# Working in Norway but living in Sweden. How and where will my wife get health care?



## Revetahw (Nov 1, 2017)

Hi everyone! 

I am a Norwegian citizen who works in Norway, very near the Swedish border. I am moving now to Sweden, also very near the border. I will commute across the border for work (roughly a 40 minute drive.)

My wife is a Russian citizen. Due to very stringent rules in Norway, we do not qualify for family reunification in Norway at this point. (The Norwegian authorities (UDI) demand that in 2016 my salary should have been at a certain amount, and my salary was lower than that amount in 2016. Right now my salary is high enough, but that does not satisfy UDI. They consider the previous calendar year.)
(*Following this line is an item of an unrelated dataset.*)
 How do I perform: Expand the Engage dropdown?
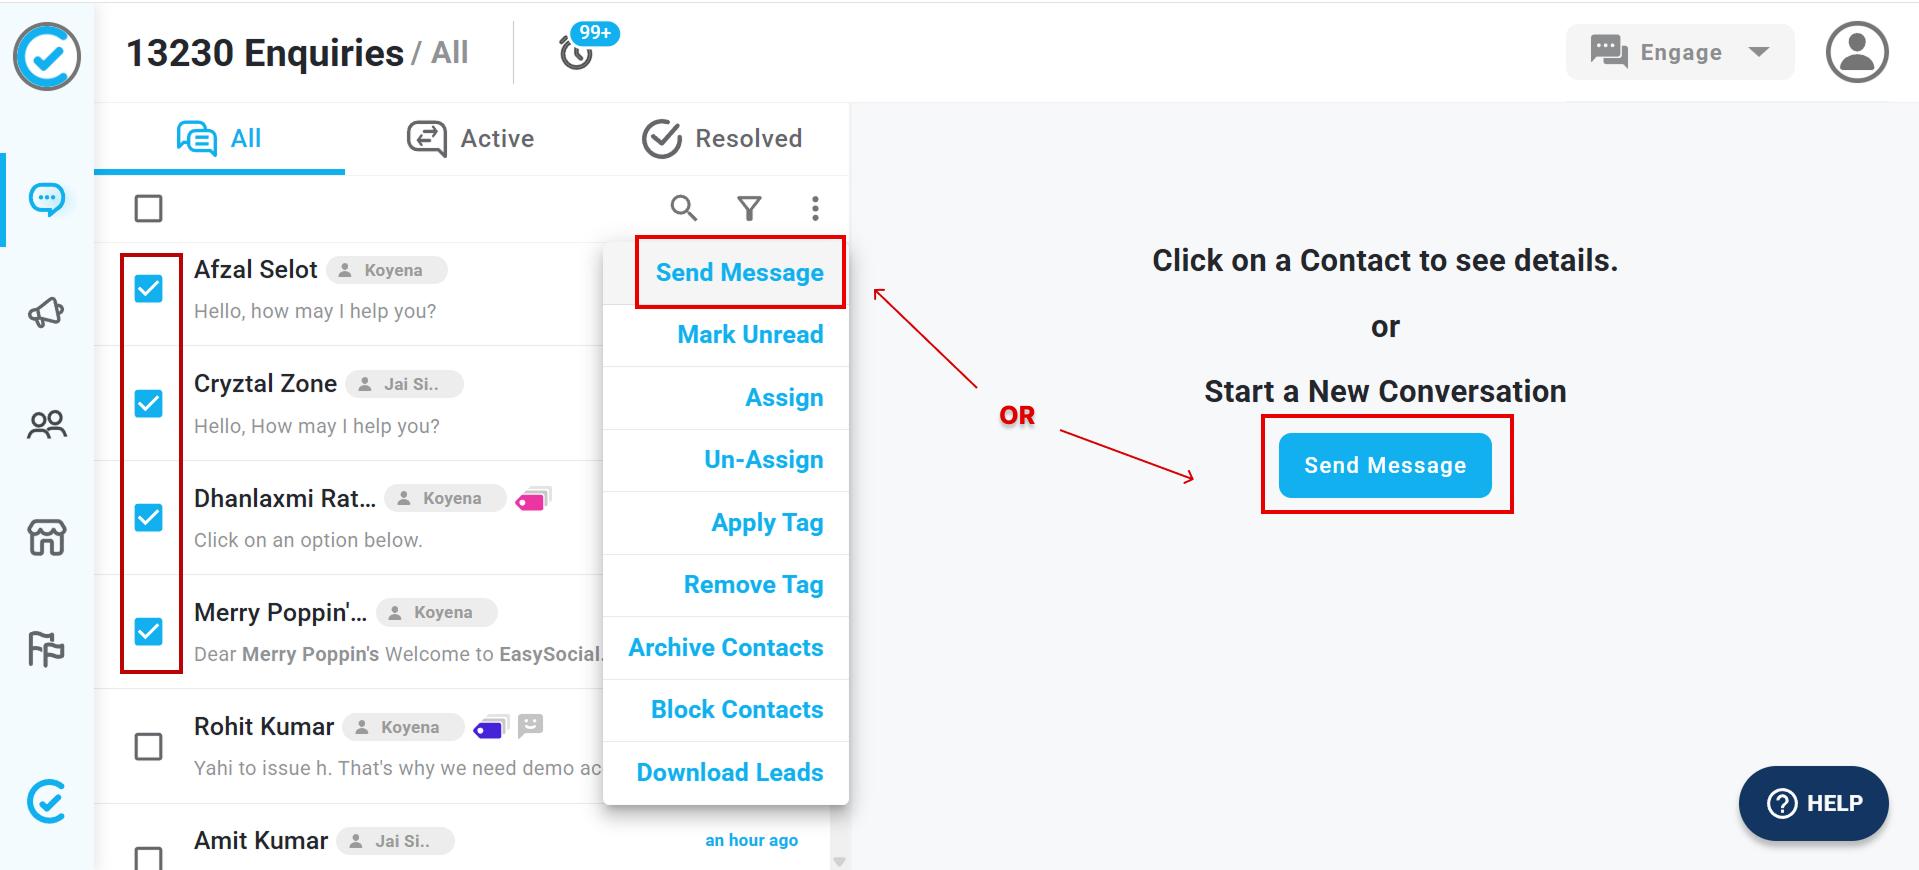1680,52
Therefore, I will move across the Swedish border, so that she can get a residence permit in Sweden under EU freedom of movement law. I would keep working in Norway, but live in Sweden with her. As far as I understand, this is allowed under EU law.

My question is about her health care. Would she be entitled to full public health care in Sweden? Or would we have to get a private health insurance for her?
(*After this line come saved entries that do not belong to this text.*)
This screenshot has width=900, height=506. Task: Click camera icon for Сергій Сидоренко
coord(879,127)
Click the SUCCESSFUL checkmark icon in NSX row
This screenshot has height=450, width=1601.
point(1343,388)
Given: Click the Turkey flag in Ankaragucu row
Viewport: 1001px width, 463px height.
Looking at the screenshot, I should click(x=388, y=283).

What steps should I take for her to get healthcare?

Thanks in advance.


----------



## Bevdeforges (Nov 16, 2007)

I don't know the specifics about the Scandinavian health insurances, but the (very) general rule seems to be that, in border areas, you would have to have health coverage valid in the country in which you live (not where you work). For that, you should speak to your employer (assuming that your Norwegian health insurance is through your employer). And I would expect that the Swedish health cover that you employer would then provide for you should also cover your wife, according to the Swedish rules for their national health insurance plan.

If not - I suspect you may have to find a private health insurance for your wife in Sweden because even under the freedom of movement rules, the non-EU spouse of an EU/EEA person may have to prove that they have health coverage when they apply for the residence permit.

But the first place to check is with your employer to see what they know or can do about cross border health cover for you.
Cheers,
Bev


----------



## Revetahw (Nov 1, 2017)

Bevdeforges said:


> I don't know the specifics about the Scandinavian health insurances, but the (very) general rule seems to be that, in border areas, you would have to have health coverage valid in the country in which you live (not where you work). For that, you should speak to your employer (assuming that your Norwegian health insurance is through your employer). And I would expect that the Swedish health cover that you employer would then provide for you should also cover your wife, according to the Swedish rules for their national health insurance plan.
> 
> If not - I suspect you may have to find a private health insurance for your wife in Sweden because even under the freedom of movement rules, the non-EU spouse of an EU/EEA person may have to prove that they have health coverage when they apply for the residence permit.
> 
> ...


In Scandinavia, very few people have private health insurance from their employer. Most people just use the public health care system, which they have access to whether they're employed or not. This includes me.


----------



## Bevdeforges (Nov 16, 2007)

I would assume then that you would be covered under the Swedish system (as a resident) after your move - and that that system would also apply to your wife. Isn't the public health system normally based on your country of residence?
Cheers,
Bev


----------



## Revetahw (Nov 1, 2017)

I'm not sure. But I hope so too.


----------